* [Given task] Can you copy out every one of the entries below verbatim, without changing a single character?

* [Dataset records]
------------
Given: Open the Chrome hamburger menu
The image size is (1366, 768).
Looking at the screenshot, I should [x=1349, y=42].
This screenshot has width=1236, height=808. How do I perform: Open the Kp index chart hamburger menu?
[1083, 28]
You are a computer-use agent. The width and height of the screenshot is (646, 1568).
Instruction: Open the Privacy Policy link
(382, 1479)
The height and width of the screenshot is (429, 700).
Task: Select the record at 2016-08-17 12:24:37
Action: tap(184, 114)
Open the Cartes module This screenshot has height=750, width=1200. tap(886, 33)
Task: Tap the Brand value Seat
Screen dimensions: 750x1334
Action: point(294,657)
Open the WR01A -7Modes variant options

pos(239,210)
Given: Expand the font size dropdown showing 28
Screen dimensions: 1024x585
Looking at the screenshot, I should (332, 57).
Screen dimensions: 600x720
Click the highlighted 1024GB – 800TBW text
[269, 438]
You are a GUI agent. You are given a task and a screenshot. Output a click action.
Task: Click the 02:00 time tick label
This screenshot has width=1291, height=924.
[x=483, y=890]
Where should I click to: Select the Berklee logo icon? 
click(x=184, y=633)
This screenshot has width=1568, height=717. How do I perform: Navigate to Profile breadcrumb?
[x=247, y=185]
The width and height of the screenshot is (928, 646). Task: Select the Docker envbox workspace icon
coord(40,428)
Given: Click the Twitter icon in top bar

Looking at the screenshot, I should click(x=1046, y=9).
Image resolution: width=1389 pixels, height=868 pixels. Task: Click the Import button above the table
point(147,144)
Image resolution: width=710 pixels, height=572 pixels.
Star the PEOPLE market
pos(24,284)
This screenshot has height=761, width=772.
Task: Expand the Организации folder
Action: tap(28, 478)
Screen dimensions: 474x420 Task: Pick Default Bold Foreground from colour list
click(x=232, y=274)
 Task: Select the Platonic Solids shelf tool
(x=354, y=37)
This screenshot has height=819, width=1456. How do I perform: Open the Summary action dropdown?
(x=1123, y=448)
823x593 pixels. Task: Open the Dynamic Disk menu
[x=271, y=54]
------------
* [Task answer]
Given: Open the Chrome hamburger menu
The image size is (1366, 768).
Looking at the screenshot, I should [x=1349, y=42].
This screenshot has width=1236, height=808. How do I perform: Open the Kp index chart hamburger menu?
[1083, 28]
You are a computer-use agent. The width and height of the screenshot is (646, 1568).
Instruction: Open the Privacy Policy link
(382, 1479)
The height and width of the screenshot is (429, 700).
Task: Select the record at 2016-08-17 12:24:37
Action: tap(184, 114)
Open the Cartes module This screenshot has height=750, width=1200. tap(886, 33)
Task: Tap the Brand value Seat
Screen dimensions: 750x1334
Action: point(294,657)
Open the WR01A -7Modes variant options

pos(239,210)
Given: Expand the font size dropdown showing 28
Screen dimensions: 1024x585
Looking at the screenshot, I should (332, 57).
Screen dimensions: 600x720
Click the highlighted 1024GB – 800TBW text
[269, 438]
You are a GUI agent. You are given a task and a screenshot. Output a click action.
Task: Click the 02:00 time tick label
This screenshot has width=1291, height=924.
[x=483, y=890]
Where should I click to: Select the Berklee logo icon? 
click(x=184, y=633)
This screenshot has width=1568, height=717. How do I perform: Navigate to Profile breadcrumb?
[x=247, y=185]
The width and height of the screenshot is (928, 646). Task: Select the Docker envbox workspace icon
coord(40,428)
Given: Click the Twitter icon in top bar

Looking at the screenshot, I should click(x=1046, y=9).
Image resolution: width=1389 pixels, height=868 pixels. Task: Click the Import button above the table
point(147,144)
Image resolution: width=710 pixels, height=572 pixels.
Star the PEOPLE market
pos(24,284)
This screenshot has height=761, width=772.
Task: Expand the Организации folder
Action: tap(28, 478)
Screen dimensions: 474x420 Task: Pick Default Bold Foreground from colour list
click(x=232, y=274)
 Task: Select the Platonic Solids shelf tool
(x=354, y=37)
This screenshot has height=819, width=1456. How do I perform: Open the Summary action dropdown?
(x=1123, y=448)
823x593 pixels. Task: Open the Dynamic Disk menu
[x=271, y=54]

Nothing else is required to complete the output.